WGCNA is regarded as a methodology to reconstruct a free-scale gene co-expression network and concurrently identify modules consisting of highly correlated genes to appraise connectivity between external clinical traits and the module. Eigengene is used for summarizing relationships among internal gene membership. In this study, we applied the one-step network construction and module detection function of the WGCNA package (https://horvath.genetics.ucla.edu/html/Co-expressionNetwork/Rpackages/WGCNA/Tutorials/) in R to handle the analysis of the expression profiles of Arabidopsis, which contained 20 cold-treated samples, 18 heat-treated samples, and 15 NaCl-treated samples. We correlated gene clusters with each other and external sample features. The weighted adjacency matrix was calculated to represent the connection strength of each pair of genes. According to the scale-free topology network, the soft thresholding power was set to 4. Then, a hierarchical clustering dendrogram composed of rich branches was established. The dynamic tree-cutting method was used to complete module identification, the minimum size of the gene dendrogram is 25, and the grouping information of samples is made by setting the value of 1 under stress and 0 under no stress as the grouping standard. Finally, modules were associated with groups using module-group associations based on Module Membership (MM) and Gene Salience (GS).

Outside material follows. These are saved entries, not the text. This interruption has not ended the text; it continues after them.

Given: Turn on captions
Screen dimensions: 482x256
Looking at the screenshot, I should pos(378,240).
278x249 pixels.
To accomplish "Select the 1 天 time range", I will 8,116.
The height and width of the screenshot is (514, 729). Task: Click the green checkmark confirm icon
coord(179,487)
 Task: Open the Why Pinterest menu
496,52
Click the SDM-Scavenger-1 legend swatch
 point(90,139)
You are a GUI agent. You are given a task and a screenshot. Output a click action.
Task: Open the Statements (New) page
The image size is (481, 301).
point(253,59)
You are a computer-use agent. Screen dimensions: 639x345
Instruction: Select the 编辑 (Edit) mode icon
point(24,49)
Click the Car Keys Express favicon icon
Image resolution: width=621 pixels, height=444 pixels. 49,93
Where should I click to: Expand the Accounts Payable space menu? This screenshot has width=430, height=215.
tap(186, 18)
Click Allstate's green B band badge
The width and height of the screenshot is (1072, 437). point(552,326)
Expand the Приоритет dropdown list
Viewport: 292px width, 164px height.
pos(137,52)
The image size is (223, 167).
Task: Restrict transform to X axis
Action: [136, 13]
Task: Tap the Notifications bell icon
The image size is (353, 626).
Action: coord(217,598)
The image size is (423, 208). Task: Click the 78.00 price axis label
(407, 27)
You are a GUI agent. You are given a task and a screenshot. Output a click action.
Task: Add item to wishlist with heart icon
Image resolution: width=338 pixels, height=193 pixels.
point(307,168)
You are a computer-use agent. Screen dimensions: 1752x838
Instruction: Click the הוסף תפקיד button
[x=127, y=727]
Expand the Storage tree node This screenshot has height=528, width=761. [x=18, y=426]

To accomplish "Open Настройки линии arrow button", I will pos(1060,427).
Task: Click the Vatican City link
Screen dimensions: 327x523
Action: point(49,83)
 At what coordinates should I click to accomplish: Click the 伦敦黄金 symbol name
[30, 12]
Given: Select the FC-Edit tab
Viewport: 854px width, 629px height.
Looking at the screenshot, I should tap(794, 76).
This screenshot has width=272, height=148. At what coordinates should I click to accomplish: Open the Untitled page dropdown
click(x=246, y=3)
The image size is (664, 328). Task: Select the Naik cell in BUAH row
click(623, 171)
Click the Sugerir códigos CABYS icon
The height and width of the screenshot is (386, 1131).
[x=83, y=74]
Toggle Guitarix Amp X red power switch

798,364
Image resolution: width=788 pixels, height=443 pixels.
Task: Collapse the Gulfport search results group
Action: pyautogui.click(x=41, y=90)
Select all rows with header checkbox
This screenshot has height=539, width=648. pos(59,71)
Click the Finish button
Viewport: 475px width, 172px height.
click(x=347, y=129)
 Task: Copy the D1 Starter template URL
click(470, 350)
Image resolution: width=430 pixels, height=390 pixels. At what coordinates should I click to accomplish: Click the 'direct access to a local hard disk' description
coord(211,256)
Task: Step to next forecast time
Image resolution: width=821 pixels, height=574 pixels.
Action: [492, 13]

5.4 Identification of key modules

We evaluate the relationship between module and sample grouping by using the correlation between module eigengenes and sample grouping. When dealing with sample features, statistical significance measures between module feature genes and features can be defined. For example, using correlation values or p-values, modules with high feature significance values are considered to be associated with sample grouping.

5.5 Functional and pathway enrichment analysis of key modules

Gene Ontology (GO) enrichment and Kyoto Encyclopedia of Genes and Genomes (KEGG) pathway enrichment analyses of genes in key modules were performed using the online DAVID (https://david.ncifcrf.gov/). The gene list of key modules was uploaded to the DAVID database to obtain the GO enrichment and KEGG pathway enrichment results. Results with p < 0.05 were considered significant, and the obtained enrichment analysis results were visualized using the ggplot2 package.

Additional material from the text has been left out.